Pensez aussi à la boisson énergétique que vous portez. Une flasque de 500 ml dosée à 40 g de glucides, c’est presque deux gels en équivalent. Comptez-la dans votre total : si vous buvez l’équivalent de 40 à 60 g de glucides via la boisson sur la course, retirez un à deux gels en conséquence.
Votre checklist de poche en 4 points
- Estimez votre temps de course réaliste, en heures décimales.
- Posez votre débit g/h (30-60 pour débuter, jusqu’à 90 si intestin entraîné).
- Appliquez la formule : (débit × durée) ÷ glucides par gel.

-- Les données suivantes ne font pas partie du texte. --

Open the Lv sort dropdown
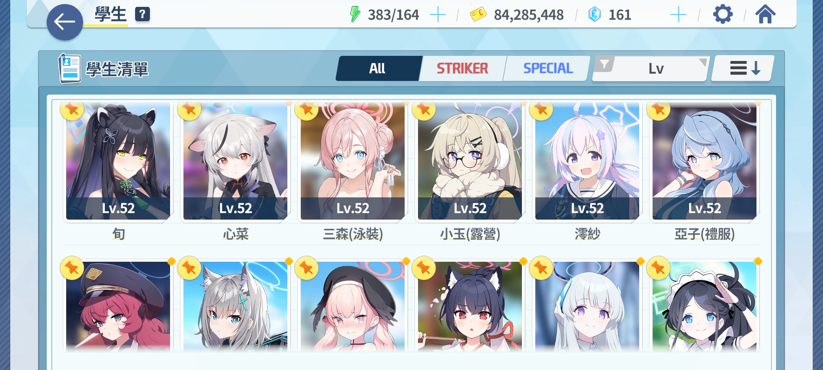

- Ajustez : +1 gel de secours, -1 ou -2 si boisson énergétique et ravitos officiels couvrent une part.
Un dernier rappel qui vaut tous les calculs : rien de neuf le jour J. Le nombre de gels, leur marque, leur format, leur timing de prise, tout doit avoir été répété en sortie longue. Un gel qui passe nickel sur 1h30 d’entraînement peut écœurer après 3 heures d’effort réel. Calez votre stratégie pendant la prépa, puis dupliquez-la simplement le jour de la course.
Conclusion : un nombre, pas une intuition
Le nombre de gels à emporter pour un marathon n’est pas une affaire de superstition ni de « ce que font les autres ». Partez de votre temps de course, fixez un débit de glucides que votre ventre tolère, divisez par la teneur de vos gels, ajoutez le gel de secours et déduisez ce que la boisson et les ravitos apportent. Vous obtenez un chiffre précis, ni surchargé ni juste.
Pour passer à l’action : refaites le calcul avec votre chrono visé, testez le résultat sur votre prochaine sortie longue, et complétez votre kit avec des gels énergétiques et des boissons électrolytes que vous savez digérer. C’est cette répétition, pas le hasard du sac de la veille, qui vous fera finir fort.